C’est une réalité, il n’y a pas égalité entre le racisme, généralement dominateur, du Blanc à l’égard du Noir et le racisme souvent réactif du Noir à l’égard du Blanc. Cependant, tant qu’on n’aura pas trouvé de vocables différents pour les distinguer c’est le mot « racisme » qui les recouvre bien plus que « xénophobie ». Reste qu’on se retrouve dans un vrai racisme de supériorité – comme celui du Blanc à l’égard du Noir – lorsque celui-ci s’exerce par le martiniquais envers ses voisins de la caraïbe, supériorité qu’il croit détenir de sa qualité de français. C’est alors qu’on s’aperçoit que la solidarité de couleur de peau, qui se transforme souvent en une manière de racisme vertueux – si l’on peut dire – marque le pas face à la solidarité de situation, celle de l’appartenance à la société française. D’autant plus que les hommes politiques et les intellectuels laissent se développer un racisme quasi-officiel au sein de certaines institutions, dans le sport, notamment.
L’une des ligues sportives est fermée aux étrangers venant d’Europe et chichement ouverte aux caribéens. Aussi a-t-il été refusé aux joueurs haïtiens se produisant dans un championnat martiniquais de participer à la sélection de ligue, de même qu’il n’a pas été possible de désigner un technicien métropolitain considéré comme le meilleur du moment, malgré les carences locales évidentes, à la direction de la sélection martiniquaise du sport considéré. Non, le racisme ne se limite pas à celui des autres, le racisme martiniquais c’est aussi du racisme. Oui, le racisme anticaribéen se développe en Martinique et ce n’est pas en organisant des réactions primaires qui interdisent une vraie pensée, comme celles de « Marine Déwo », qu’on arrêtera la progression de ce racisme.

Consigne
Recopiez en entier le texte ci-dessus sur le racisme en Martinique, sans rien y changer.

Données fournies
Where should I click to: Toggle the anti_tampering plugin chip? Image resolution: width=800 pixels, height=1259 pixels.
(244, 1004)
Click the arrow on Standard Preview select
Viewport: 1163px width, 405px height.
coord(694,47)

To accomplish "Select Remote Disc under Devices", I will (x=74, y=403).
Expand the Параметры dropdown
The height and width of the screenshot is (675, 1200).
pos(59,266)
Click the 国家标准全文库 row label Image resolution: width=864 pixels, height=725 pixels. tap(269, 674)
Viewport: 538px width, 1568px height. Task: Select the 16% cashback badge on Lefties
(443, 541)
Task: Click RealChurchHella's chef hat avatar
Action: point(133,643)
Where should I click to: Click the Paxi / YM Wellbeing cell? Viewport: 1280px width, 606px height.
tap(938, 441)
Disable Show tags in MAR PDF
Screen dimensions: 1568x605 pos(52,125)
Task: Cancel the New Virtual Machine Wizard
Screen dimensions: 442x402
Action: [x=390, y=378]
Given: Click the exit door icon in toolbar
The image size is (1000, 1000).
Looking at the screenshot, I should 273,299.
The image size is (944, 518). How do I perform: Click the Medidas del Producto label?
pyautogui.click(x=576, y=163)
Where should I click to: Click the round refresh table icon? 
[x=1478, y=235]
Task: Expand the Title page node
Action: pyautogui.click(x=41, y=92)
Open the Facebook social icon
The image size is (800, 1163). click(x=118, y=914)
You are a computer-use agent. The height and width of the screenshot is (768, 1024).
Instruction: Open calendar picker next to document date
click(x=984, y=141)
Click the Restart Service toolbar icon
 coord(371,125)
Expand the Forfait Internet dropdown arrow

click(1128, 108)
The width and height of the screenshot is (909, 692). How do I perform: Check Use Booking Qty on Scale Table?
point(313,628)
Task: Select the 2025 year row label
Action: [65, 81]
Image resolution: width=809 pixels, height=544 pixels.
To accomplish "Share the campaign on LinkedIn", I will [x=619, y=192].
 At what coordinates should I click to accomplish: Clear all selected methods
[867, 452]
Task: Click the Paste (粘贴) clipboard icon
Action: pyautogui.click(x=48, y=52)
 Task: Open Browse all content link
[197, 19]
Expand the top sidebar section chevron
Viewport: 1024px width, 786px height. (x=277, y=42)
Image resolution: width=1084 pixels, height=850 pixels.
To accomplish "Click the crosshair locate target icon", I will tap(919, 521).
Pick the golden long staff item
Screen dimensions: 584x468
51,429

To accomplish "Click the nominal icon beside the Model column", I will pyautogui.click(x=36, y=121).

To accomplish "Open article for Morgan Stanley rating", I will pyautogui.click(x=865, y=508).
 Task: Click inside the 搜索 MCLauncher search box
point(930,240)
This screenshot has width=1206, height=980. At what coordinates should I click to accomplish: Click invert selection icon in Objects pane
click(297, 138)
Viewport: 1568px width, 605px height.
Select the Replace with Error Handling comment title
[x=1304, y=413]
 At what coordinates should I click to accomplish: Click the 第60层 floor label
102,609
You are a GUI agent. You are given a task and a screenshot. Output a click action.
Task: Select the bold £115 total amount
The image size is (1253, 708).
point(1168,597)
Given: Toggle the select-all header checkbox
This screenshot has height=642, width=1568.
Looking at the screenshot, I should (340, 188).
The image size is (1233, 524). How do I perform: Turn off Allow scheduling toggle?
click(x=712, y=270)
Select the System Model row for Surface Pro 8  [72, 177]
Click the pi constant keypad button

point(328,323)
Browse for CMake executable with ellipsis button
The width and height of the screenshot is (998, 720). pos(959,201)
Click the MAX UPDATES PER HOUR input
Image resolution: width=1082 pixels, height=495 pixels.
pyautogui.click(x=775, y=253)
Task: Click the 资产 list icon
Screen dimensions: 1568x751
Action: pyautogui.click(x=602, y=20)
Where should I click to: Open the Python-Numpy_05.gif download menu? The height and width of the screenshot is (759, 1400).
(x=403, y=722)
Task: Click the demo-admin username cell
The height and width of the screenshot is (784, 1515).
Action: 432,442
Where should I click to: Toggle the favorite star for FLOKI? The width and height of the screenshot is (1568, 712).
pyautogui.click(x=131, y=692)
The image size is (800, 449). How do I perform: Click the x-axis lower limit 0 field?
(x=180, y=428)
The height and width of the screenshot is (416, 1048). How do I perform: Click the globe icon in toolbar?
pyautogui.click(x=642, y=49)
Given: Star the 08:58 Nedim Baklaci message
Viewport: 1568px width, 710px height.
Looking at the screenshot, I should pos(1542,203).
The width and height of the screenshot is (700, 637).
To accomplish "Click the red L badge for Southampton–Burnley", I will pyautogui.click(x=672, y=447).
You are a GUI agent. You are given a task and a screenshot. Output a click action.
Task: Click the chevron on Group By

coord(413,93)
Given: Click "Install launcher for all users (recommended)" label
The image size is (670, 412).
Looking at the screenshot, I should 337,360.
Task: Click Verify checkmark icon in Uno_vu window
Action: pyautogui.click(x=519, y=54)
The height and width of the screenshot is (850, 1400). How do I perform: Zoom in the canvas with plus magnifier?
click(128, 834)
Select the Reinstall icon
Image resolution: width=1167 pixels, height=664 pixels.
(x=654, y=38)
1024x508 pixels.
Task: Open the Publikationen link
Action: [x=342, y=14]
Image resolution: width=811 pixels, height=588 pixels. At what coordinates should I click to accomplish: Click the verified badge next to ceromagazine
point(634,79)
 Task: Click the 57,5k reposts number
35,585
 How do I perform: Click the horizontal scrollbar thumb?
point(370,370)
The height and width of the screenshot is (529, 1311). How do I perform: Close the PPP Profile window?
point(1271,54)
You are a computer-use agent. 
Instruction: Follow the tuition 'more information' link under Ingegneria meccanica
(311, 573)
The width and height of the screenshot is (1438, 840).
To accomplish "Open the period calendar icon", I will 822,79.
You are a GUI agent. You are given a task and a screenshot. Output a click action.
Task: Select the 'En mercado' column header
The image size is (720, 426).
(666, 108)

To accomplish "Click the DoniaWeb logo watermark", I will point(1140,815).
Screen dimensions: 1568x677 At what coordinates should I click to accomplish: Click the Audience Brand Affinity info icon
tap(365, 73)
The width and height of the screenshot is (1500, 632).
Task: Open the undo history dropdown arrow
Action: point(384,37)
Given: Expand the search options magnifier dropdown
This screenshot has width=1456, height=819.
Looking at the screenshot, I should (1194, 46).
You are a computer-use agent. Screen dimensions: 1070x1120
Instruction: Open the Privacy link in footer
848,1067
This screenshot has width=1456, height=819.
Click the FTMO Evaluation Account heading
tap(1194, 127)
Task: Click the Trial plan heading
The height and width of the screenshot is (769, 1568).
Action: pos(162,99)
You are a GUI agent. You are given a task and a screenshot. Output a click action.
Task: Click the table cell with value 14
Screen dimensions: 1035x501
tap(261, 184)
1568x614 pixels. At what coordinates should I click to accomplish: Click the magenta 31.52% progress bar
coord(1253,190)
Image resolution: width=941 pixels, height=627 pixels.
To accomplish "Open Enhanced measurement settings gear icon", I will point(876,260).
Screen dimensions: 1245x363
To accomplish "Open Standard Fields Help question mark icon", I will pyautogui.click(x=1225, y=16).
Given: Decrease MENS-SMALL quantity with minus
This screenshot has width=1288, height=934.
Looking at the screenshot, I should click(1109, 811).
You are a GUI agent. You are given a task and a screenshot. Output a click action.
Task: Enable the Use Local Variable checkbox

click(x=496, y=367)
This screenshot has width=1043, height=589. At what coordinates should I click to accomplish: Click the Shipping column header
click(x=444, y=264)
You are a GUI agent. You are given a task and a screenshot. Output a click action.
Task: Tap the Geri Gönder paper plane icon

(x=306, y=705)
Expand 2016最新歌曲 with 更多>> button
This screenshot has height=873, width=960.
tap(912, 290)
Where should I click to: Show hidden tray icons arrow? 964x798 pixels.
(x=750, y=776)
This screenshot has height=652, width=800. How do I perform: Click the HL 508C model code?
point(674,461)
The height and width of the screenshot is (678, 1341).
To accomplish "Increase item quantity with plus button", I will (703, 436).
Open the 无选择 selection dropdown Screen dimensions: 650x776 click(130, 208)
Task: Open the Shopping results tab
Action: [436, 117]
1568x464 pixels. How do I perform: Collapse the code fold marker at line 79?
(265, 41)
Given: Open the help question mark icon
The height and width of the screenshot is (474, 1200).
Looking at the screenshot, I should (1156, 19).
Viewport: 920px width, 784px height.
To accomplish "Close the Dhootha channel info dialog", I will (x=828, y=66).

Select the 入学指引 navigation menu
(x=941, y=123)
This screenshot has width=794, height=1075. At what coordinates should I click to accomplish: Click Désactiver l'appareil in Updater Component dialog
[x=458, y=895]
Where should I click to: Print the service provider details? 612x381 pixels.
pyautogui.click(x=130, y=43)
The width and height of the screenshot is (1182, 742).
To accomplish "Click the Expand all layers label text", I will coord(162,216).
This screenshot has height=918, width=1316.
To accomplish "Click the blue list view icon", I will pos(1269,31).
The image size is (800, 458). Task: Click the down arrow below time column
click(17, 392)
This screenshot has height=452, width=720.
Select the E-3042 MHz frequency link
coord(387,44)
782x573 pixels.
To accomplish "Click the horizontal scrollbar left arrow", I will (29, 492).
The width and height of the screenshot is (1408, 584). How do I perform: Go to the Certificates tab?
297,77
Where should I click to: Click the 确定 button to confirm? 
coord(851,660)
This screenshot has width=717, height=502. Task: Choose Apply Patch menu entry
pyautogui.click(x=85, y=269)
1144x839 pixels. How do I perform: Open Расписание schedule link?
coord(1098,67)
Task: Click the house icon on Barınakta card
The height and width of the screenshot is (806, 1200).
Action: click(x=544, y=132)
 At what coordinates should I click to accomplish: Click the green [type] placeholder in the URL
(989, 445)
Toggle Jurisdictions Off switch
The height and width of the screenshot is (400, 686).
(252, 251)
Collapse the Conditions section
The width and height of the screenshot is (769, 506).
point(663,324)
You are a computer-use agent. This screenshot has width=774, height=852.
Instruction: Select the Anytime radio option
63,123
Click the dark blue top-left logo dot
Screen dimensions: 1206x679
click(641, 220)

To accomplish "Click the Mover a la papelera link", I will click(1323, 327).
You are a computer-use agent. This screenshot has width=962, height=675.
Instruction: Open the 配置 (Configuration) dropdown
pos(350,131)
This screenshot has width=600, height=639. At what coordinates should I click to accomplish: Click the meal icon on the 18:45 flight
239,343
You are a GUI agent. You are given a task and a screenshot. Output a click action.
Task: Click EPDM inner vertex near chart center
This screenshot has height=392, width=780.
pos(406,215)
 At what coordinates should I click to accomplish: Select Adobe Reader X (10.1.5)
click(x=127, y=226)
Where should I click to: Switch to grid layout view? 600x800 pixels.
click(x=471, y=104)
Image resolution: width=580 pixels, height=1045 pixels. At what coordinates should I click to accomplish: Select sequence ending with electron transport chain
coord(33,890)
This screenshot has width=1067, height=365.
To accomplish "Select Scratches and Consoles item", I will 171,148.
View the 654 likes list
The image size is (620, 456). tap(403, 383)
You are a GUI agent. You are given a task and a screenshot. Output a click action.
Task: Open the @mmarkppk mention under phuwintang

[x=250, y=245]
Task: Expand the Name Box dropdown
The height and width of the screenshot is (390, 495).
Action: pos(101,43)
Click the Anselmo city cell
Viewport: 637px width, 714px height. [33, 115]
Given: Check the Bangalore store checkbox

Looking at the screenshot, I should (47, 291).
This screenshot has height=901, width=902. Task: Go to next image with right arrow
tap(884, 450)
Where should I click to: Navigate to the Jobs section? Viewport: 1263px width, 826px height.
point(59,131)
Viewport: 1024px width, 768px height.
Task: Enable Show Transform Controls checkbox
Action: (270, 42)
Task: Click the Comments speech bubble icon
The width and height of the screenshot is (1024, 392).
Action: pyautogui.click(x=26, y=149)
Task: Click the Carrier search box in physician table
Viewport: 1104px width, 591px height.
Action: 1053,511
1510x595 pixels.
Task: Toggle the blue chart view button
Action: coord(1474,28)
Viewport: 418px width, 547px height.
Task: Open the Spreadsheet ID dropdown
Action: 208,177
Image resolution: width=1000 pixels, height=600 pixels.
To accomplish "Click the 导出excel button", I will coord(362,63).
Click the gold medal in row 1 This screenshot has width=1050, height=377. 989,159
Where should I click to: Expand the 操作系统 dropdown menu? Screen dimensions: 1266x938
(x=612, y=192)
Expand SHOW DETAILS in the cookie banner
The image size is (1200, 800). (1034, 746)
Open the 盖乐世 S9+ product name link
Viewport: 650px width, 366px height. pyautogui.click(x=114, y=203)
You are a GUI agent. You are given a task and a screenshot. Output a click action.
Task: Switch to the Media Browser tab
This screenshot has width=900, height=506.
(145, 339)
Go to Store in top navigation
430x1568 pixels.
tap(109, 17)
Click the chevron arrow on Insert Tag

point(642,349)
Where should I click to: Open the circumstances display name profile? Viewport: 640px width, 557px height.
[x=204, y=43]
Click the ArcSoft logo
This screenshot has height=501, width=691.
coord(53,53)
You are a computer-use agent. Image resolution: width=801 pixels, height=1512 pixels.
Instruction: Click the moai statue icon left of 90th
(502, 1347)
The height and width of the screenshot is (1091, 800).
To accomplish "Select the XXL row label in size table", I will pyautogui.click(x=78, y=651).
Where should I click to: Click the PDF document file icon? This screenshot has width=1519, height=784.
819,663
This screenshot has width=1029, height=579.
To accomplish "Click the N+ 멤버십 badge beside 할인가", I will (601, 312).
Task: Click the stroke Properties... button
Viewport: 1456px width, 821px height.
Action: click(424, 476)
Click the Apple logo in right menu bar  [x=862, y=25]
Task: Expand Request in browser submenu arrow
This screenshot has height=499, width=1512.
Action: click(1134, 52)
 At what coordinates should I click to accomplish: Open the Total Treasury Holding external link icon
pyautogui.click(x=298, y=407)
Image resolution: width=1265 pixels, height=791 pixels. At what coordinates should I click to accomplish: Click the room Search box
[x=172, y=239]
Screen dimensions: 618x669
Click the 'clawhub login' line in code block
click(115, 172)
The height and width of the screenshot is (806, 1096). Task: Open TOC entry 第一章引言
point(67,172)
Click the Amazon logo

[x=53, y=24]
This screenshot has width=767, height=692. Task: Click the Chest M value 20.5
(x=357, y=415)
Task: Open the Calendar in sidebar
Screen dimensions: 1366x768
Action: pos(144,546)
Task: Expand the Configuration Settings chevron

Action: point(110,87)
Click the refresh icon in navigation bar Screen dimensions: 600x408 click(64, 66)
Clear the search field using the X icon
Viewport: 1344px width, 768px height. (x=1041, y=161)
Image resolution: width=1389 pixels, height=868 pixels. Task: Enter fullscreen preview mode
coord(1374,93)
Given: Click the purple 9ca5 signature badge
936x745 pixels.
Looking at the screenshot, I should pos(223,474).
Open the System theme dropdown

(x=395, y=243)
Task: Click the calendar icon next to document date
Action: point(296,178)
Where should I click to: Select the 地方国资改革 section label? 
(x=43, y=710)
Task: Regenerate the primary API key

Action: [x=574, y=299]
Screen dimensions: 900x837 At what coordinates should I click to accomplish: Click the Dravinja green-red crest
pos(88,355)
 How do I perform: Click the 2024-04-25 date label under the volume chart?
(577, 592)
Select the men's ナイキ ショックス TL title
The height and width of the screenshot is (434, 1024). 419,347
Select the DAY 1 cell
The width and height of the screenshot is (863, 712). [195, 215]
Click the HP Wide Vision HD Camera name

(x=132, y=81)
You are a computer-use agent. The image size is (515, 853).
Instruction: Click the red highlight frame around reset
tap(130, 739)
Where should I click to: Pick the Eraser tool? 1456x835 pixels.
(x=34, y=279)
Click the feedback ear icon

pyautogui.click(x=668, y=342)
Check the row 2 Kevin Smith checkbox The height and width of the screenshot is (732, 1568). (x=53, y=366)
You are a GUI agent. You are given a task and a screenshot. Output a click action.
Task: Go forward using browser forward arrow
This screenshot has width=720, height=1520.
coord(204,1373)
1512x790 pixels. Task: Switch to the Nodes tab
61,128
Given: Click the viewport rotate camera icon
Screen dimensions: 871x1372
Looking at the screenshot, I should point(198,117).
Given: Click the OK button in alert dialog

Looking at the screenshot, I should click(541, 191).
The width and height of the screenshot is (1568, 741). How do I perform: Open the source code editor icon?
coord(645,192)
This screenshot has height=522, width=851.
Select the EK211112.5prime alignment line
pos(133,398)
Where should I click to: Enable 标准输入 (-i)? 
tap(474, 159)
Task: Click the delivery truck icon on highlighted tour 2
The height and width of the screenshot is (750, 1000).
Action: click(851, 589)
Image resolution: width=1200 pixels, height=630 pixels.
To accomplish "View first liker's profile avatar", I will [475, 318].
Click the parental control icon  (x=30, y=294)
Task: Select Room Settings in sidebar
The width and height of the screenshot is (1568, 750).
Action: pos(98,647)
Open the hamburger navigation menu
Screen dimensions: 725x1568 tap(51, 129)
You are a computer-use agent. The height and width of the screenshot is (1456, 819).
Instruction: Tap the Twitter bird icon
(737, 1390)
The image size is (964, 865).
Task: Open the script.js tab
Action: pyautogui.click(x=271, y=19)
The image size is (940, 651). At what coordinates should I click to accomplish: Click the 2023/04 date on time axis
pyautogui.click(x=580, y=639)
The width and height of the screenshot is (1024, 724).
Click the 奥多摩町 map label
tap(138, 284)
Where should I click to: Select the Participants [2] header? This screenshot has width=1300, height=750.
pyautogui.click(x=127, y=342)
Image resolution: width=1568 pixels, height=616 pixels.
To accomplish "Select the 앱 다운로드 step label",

Réponse
C’est une réalité, il n’y a pas égalité entre le racisme, généralement dominateur, du Blanc à l’égard du Noir et le racisme souvent réactif du Noir à l’égard du Blanc. Cependant, tant qu’on n’aura pas trouvé de vocables différents pour les distinguer c’est le mot « racisme » qui les recouvre bien plus que « xénophobie ». Reste qu’on se retrouve dans un vrai racisme de supériorité – comme celui du Blanc à l’égard du Noir – lorsque celui-ci s’exerce par le martiniquais envers ses voisins de la caraïbe, supériorité qu’il croit détenir de sa qualité de français. C’est alors qu’on s’aperçoit que la solidarité de couleur de peau, qui se transforme souvent en une manière de racisme vertueux – si l’on peut dire – marque le pas face à la solidarité de situation, celle de l’appartenance à la société française. D’autant plus que les hommes politiques et les intellectuels laissent se développer un racisme quasi-officiel au sein de certaines institutions, dans le sport, notamment.
L’une des ligues sportives est fermée aux étrangers venant d’Europe et chichement ouverte aux caribéens. Aussi a-t-il été refusé aux joueurs haïtiens se produisant dans un championnat martiniquais de participer à la sélection de ligue, de même qu’il n’a pas été possible de désigner un technicien métropolitain considéré comme le meilleur du moment, malgré les carences locales évidentes, à la direction de la sélection martiniquaise du sport considéré. Non, le racisme ne se limite pas à celui des autres, le racisme martiniquais c’est aussi du racisme. Oui, le racisme anticaribéen se développe en Martinique et ce n’est pas en organisant des réactions primaires qui interdisent une vraie pensée, comme celles de « Marine Déwo », qu’on arrêtera la progression de ce racisme.